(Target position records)
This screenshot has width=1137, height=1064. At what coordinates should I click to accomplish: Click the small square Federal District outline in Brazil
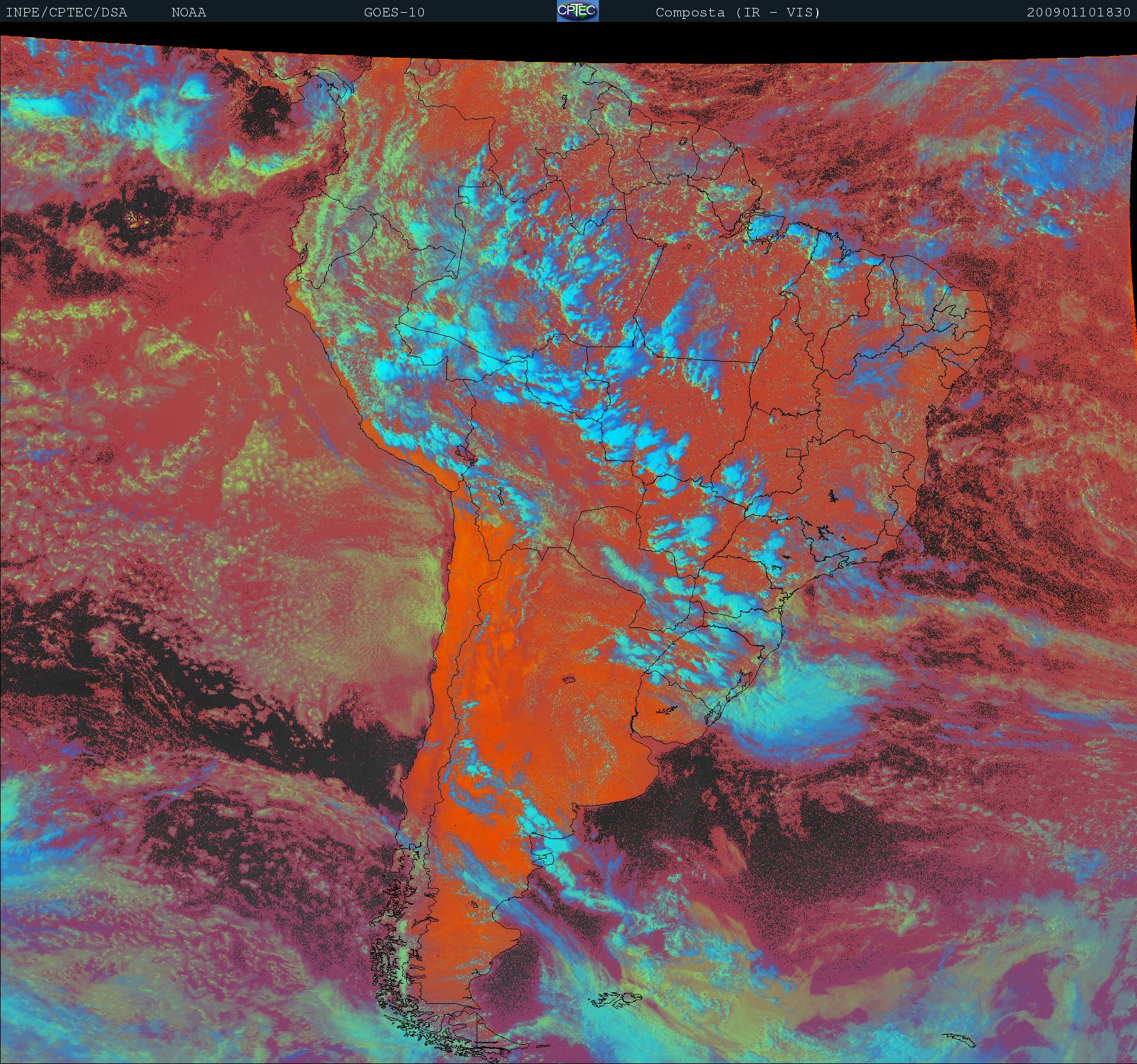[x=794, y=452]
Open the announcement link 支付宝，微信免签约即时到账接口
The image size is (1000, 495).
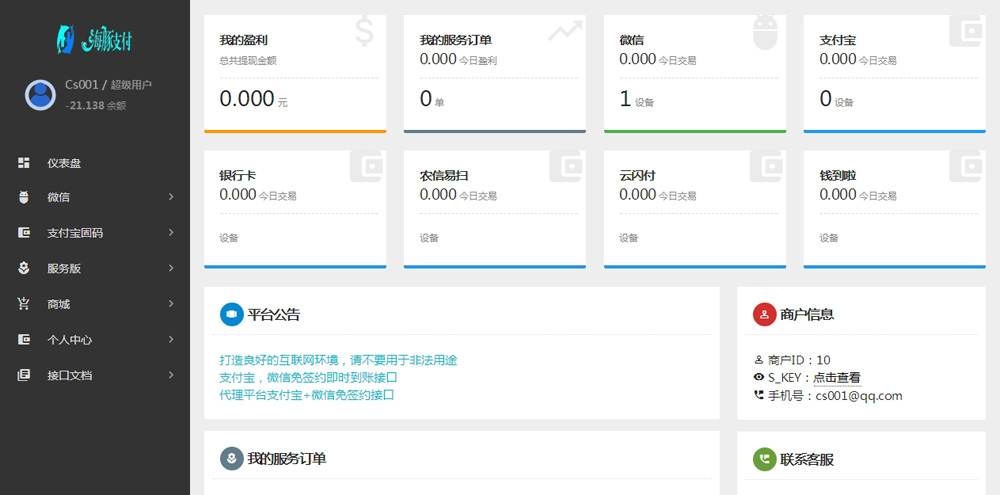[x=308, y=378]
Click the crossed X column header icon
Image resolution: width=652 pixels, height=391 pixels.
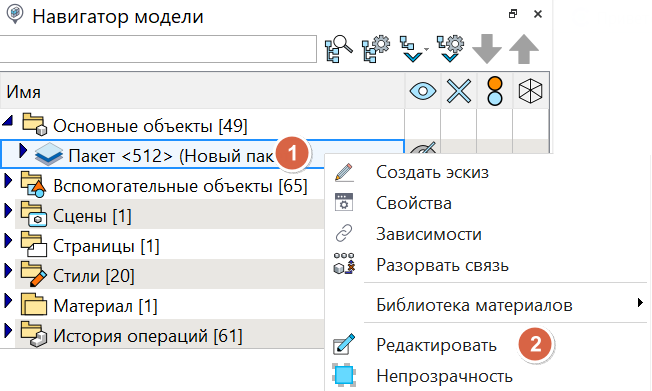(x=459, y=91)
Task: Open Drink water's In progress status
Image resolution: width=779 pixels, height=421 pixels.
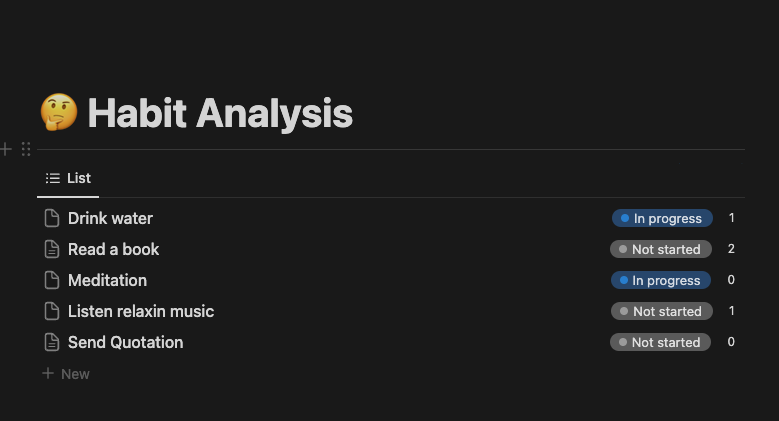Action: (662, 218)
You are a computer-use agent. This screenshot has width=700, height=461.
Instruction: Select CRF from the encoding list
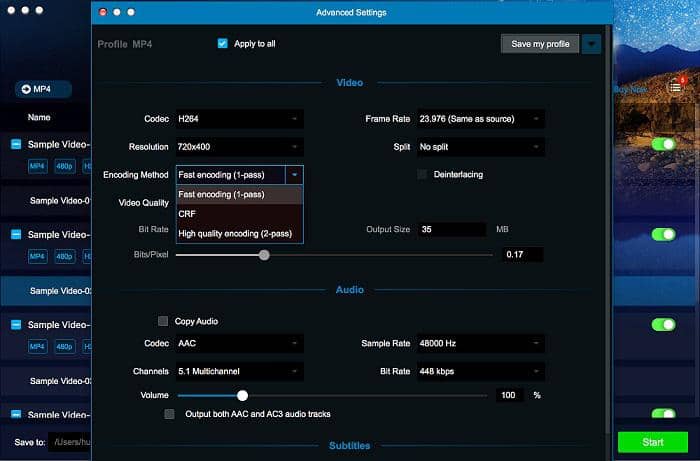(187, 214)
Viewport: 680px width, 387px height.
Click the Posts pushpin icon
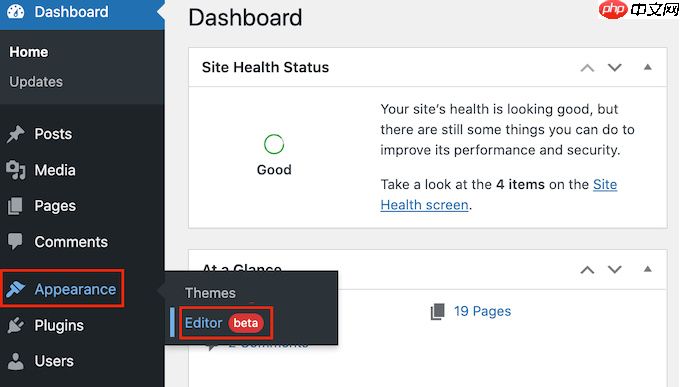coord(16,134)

## What to do
Could you write out all the lines of the entries above again, requests included, adding 145 to every coordinate in the answers? Leave the pictures out.

## Final result
This screenshot has width=1137, height=1064. At what coordinates should I click to accomplish: Click the small square Federal District outline in Brazil
[x=939, y=597]
Open the announcement link 支付宝，微信免签约即时到账接口
The image size is (1000, 495).
[x=453, y=523]
Click the crossed X column header icon
Image resolution: width=652 pixels, height=391 pixels.
(x=604, y=236)
Task: Open Drink water's In progress status
Image resolution: width=779 pixels, height=421 pixels.
Action: (807, 363)
You are a computer-use agent. This screenshot has width=700, height=461.
Instruction: Select CRF from the encoding list
(332, 359)
Viewport: 680px width, 387px height.
Click the Posts pushpin icon
coord(161,279)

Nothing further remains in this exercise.